If Truth be Told

👤 Robin Ramsay  
Book review

If Truth be Told: Secrecy and subversion in an age turned unheroic

Stan Winer
Newton (Wales): Superscript, 2004, £10, p/back
ISBN 0 9542913 36
available from <www.gardners.com/>

 

This arrived with a note from the publisher which began: ‘We are a tiny radical press operating from a council house in mid-Wales. We aim to make heavy stuff readily available at affordable prices for people who kind of realise something is up but have never had the benefit of a socialist education.’ Well, amen to that!

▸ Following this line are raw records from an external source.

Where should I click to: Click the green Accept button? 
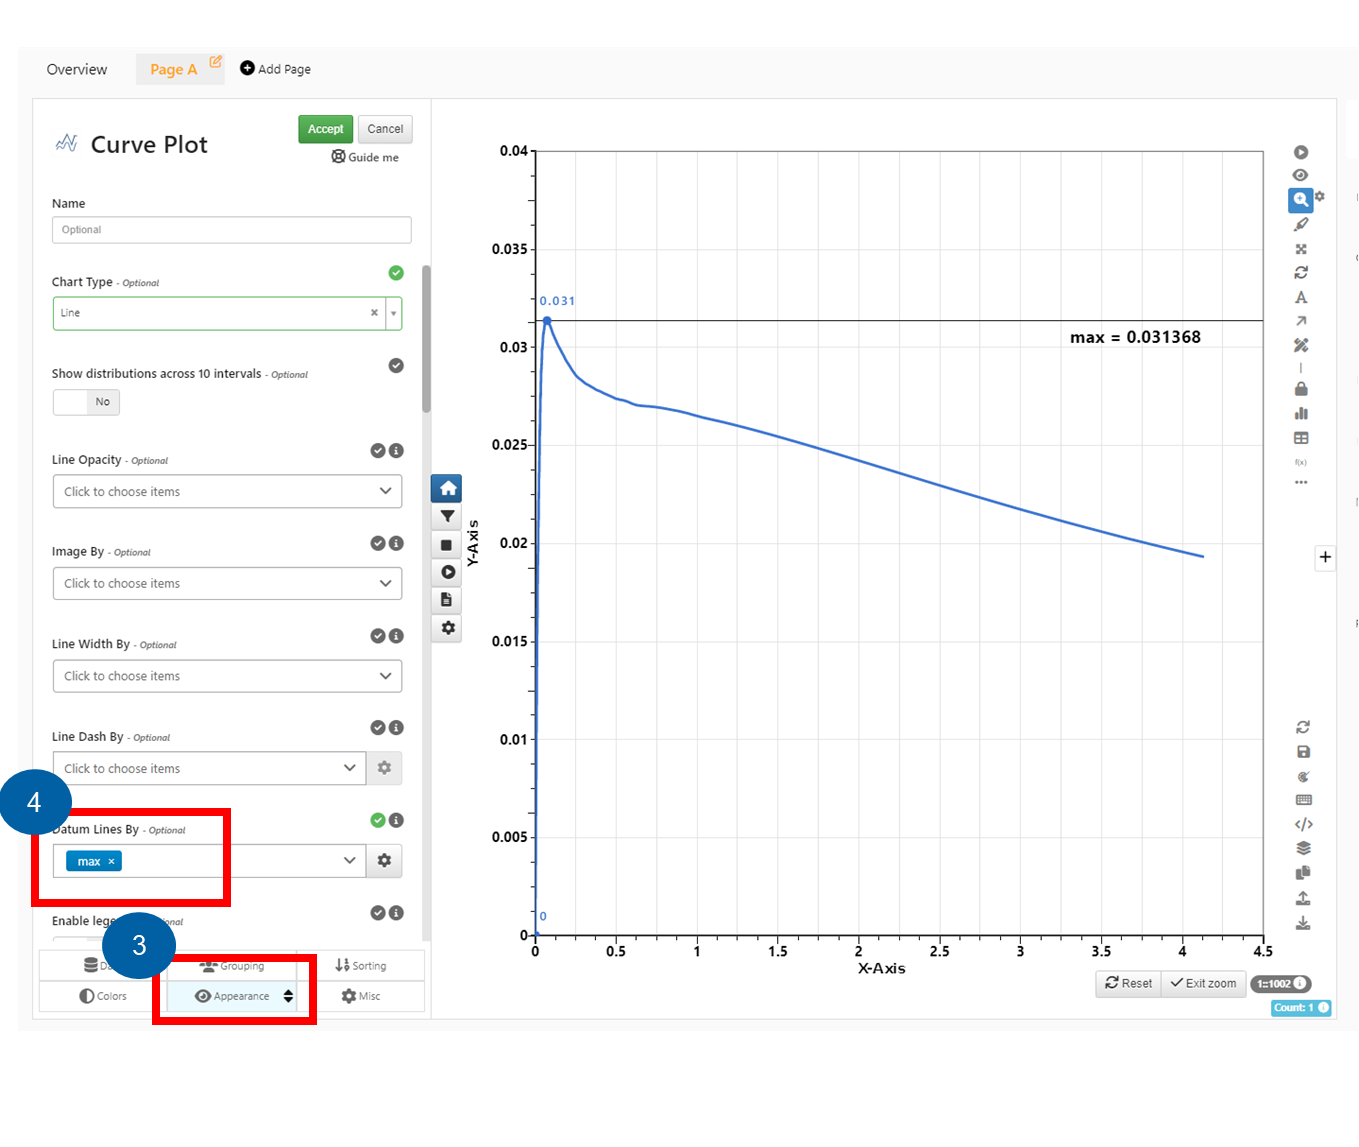326,129
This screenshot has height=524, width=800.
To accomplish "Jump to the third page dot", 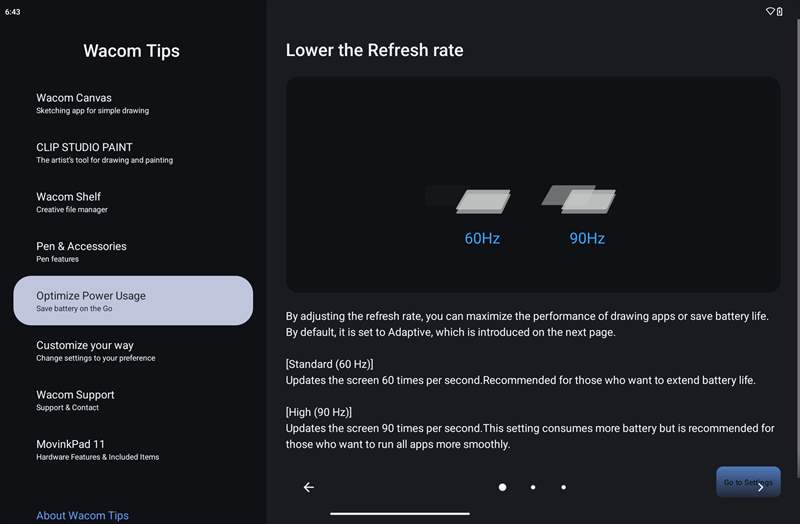I will 563,487.
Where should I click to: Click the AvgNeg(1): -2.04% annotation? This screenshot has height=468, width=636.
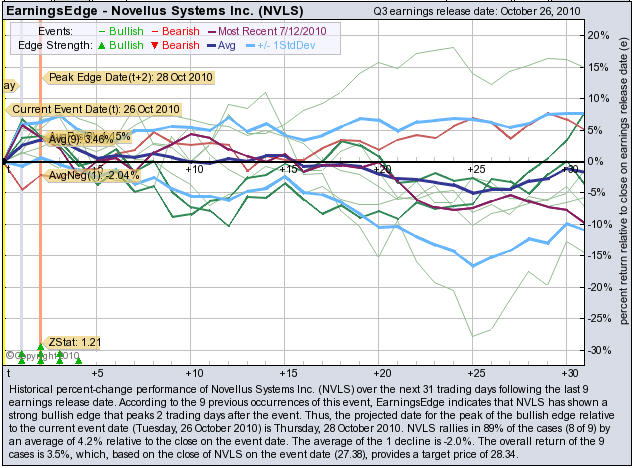(88, 175)
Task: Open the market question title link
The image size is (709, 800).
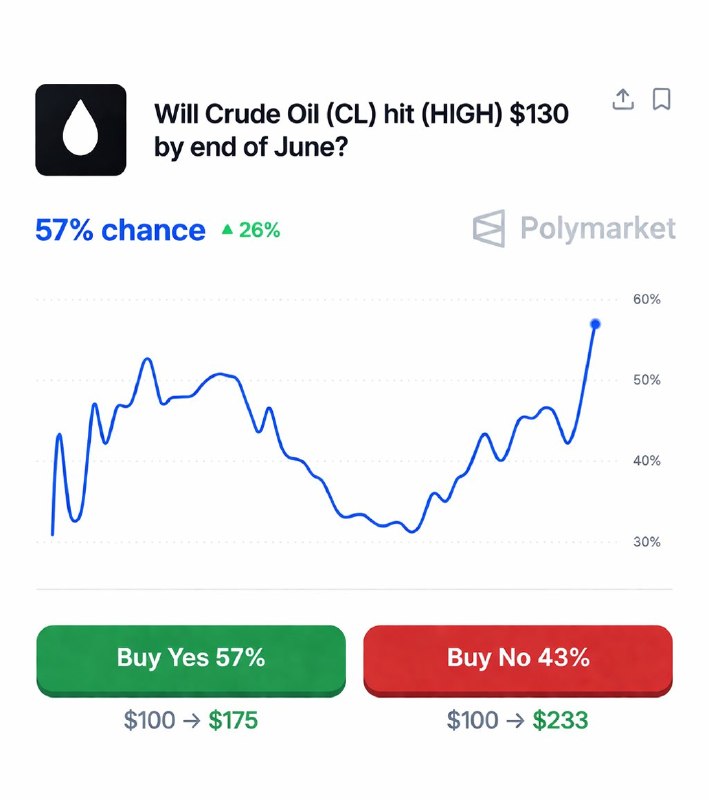Action: click(362, 130)
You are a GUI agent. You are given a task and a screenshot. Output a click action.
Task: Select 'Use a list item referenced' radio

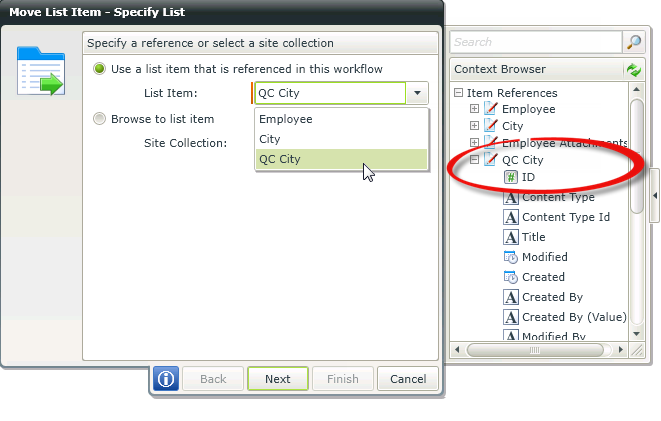click(x=99, y=69)

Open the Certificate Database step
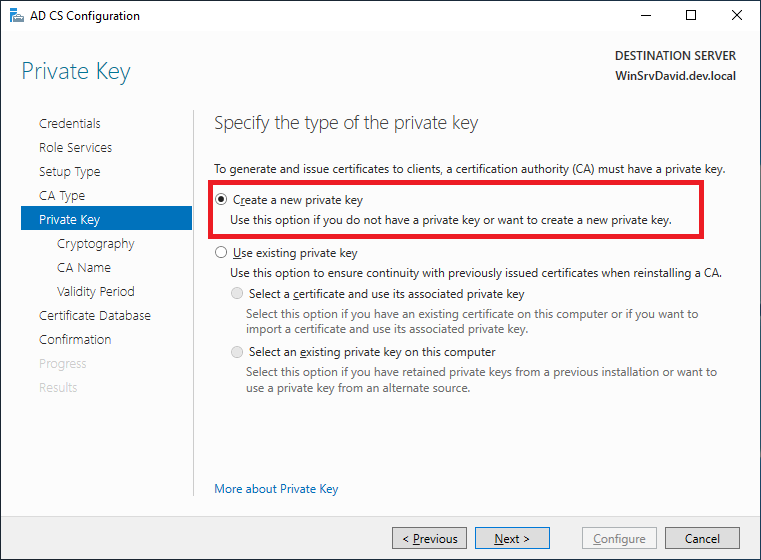coord(95,316)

The book is a short (115 pages plus notes and index) account of various deceptions (and alleged deceptions) by governments in the past 100 years or so – the ‘long and hidden history of official lies and military-political manoeuvring’ – most of which will be familiar to readers of this magazine. The list begins with the sinking of the Lusitania in 1915; skips through Pearl Harbour, and into WW2, for example the fall of Singapore, the British-American refusal to open a ‘second front’ in 1941-43 (to let the Germans and Soviets destroy each other) the (deliberate?) failure of the assault on Dieppe, civilian bombing by the RAF and so forth. After WW2 we get the CIA in Europe, IRD, and the Korean war (US biological warfare). From the 1950s we skip to the 1980s and Reagan-era disinformation about the Soviets (shooting the Pope etc); and finally we arrive at the two assaults on Iraq and a long list of countries which the US has attacked/invaded/subverted in the post-war era.

‘Add it all up, and the picture which emerges is of a veritable World War III, in which the US government is the chief protagonist and the US military-industrial complex the chief beneficiary’. ( p.109)

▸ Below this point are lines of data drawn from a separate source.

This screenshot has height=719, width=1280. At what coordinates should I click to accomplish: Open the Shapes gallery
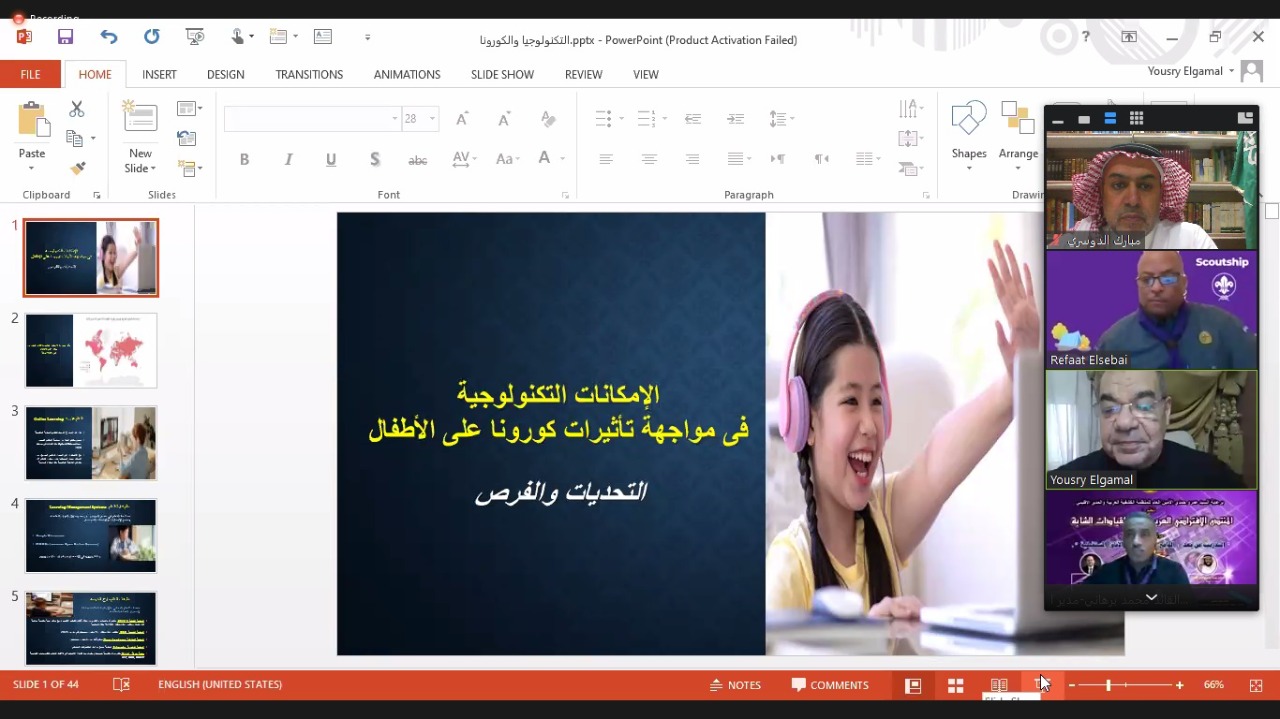tap(968, 133)
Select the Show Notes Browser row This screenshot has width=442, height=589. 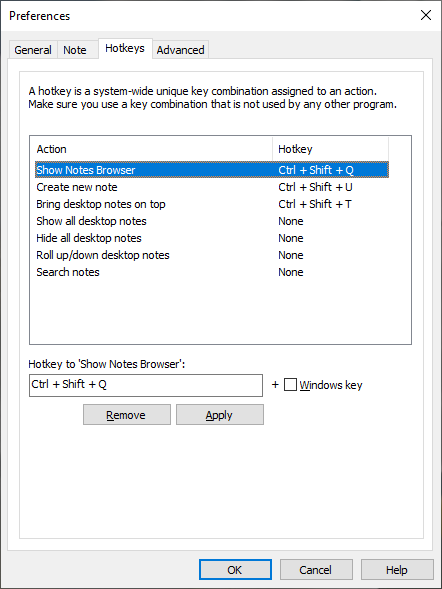212,170
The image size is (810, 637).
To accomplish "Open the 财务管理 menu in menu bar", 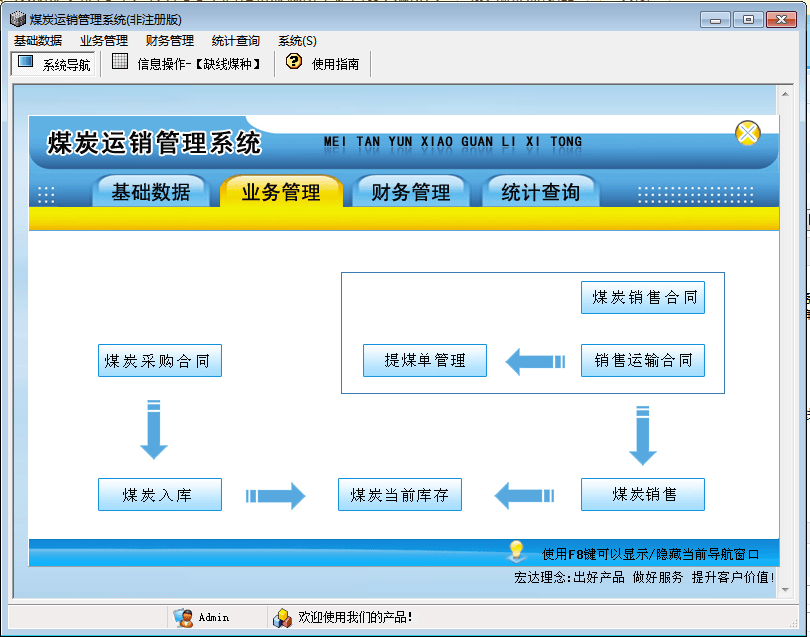I will click(x=170, y=41).
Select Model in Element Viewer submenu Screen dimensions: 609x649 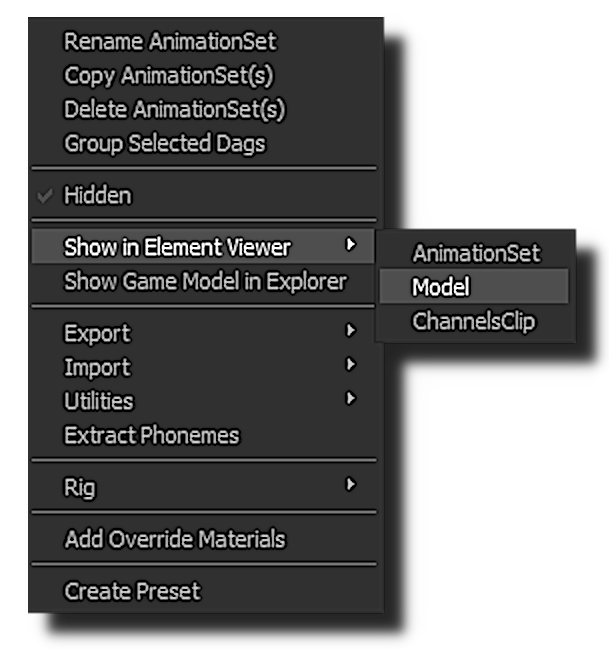(441, 288)
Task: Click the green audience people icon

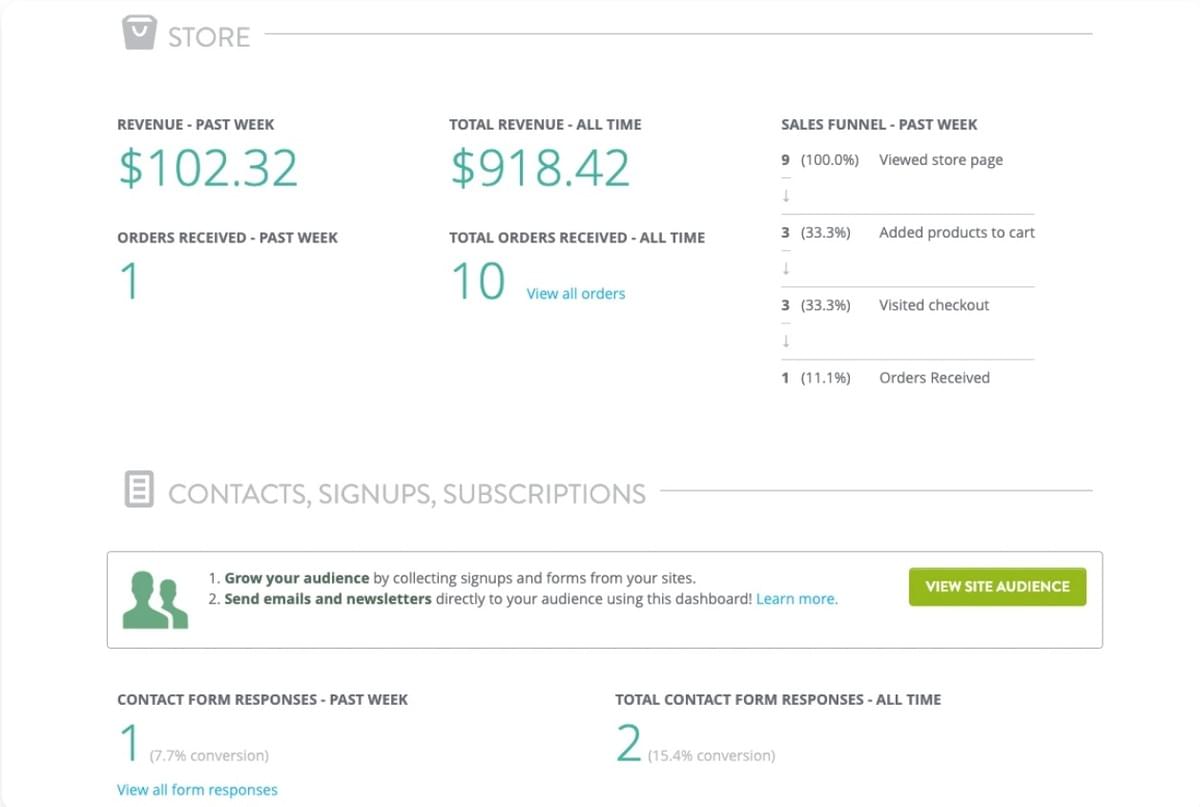Action: coord(155,600)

In his introduction Winer writes:

‘Progressive ideology cries out for a new kind of critical analysis and an enhanced quality of historical interpretation’.

‘Progressive ideology’? Yes, the author is apparently an apologist for the Soviet Union. For example he writes:

‘The Soviet Union had [in 1945] never invaded any part of Europe except in answer to the Nazis and as a liberator’ (p. 88).

Wasn’t there an invasion of Finland?

He explains away the post-war Soviet repression of Eastern Europe by blaming it on disinformation and paranoia spread by the US and the UK. The failure of the Soviet revolution is apparently the result of chicanery by its Western opponents.

This is reasonably well documented and straightforwardly written. It just feels slightly like a cartoon strip with all the detail and complexity removed. But maybe that was the author’s intention.